Soweit daher allenfalls die Verpflichtung zur Führung eines Betriebsbuches in der Genehmigung nach § 52 AWG 2002 vorgeschrieben wurde, so gilt dies mangels ausdrücklicher Anordnung im Genehmigungsbescheid nach § 37 AWG nicht gleichermaßen für den Betrieb als stationäre Aufbereitungsanlage.

IV.      Rechtslage:

AWG

㤠79 (1) Wer

9.       eine Behandlungsanlage errichtet, betreibt oder ändert, ohne im Besitz der nach § 37 erforderlichen Genehmigung zu sein,

begeht – sofern die Tat nicht den Tatbestand einer in die Zuständigkeit der Gerichte fallenden strafbaren Handlung bildet oder nach anderen Verwaltungsstrafbestimmungen mit strengerer Strafe bedroht ist – eine Verwaltungsübertretung, die mit Geldstrafe von 850 € bis 41 200 € zu bestrafen ist; wer jedoch gewerbsmäßig im Bereich der Abfallwirtschaft tätig ist, ist mit einer Mindeststrafe von 4 200 € bedroht.“

Mit Bescheid der belangten Behörde vom 29.10.2018, Zl KU-AWG/B-49/29-2018 wurde dem Beschwerdeführer die abfallrechtliche Genehmigung zum Betrieb einer Holzshredderanlage für 100 h/a am Betriebsstandort X erteilt. Der eingeräumte behördliche Konsens bezieht sich somit antragsgemäß ausdrücklich auf den Betrieb der besagten Shredderanlage im Ausmaß von 100 Stunden pro Jahr.

V.       Erwägungen:

Die belangte Behörde lastet dem Beschwerdeführer eine Übertretung des von der Behörde eingeräumten Konsenses zum Betrieb einer Holzshredderanlage am Betriebsstandort in X zur Last. Dabei berücksichtigt die belangte Behörde einen Tatzeitraum vom 02.07.2019 bis zum 23.06.2020 und summiert die Betriebsstunden der Shredderanlage am Betriebssandort in X über diesen Zeitraum.

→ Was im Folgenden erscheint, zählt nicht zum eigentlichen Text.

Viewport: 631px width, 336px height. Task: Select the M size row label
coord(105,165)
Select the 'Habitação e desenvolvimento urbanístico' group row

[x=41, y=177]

Nach Ansicht des Landesverwaltungsgerichtes Tirol wird allerdings durch die Festlegung, dass eine Betriebsanlage lediglich für „100 h/a“ an einem Standort betrieben wird, ausgedrückt, dass diese 100 Betriebsstunden im Verlauf eines Kalenderjahres erfolgen. Für die Annahme eines flexiblen Jahres, welches mitten in einem Kalenderjahr seinen Ausgang nimmt, fehlen im vorliegenden Fall die Anhaltspunkte. Dies ergibt sich insbesondere auch nicht aus dem angeführten Bescheid der Bezirkshauptmannschaft Y vom 29.10.2018, wird doch dort die Einschränkung der Betriebsstunden lediglich auf „100 h/a“ bezogen. Dass diese 100 Betriebsstunden nicht am 01.01. eines jeden Jahres neu zu laufen beginnen, sondern unter dem Jahr, wird in diesem Bewilligungsbescheid nicht ausgeführt.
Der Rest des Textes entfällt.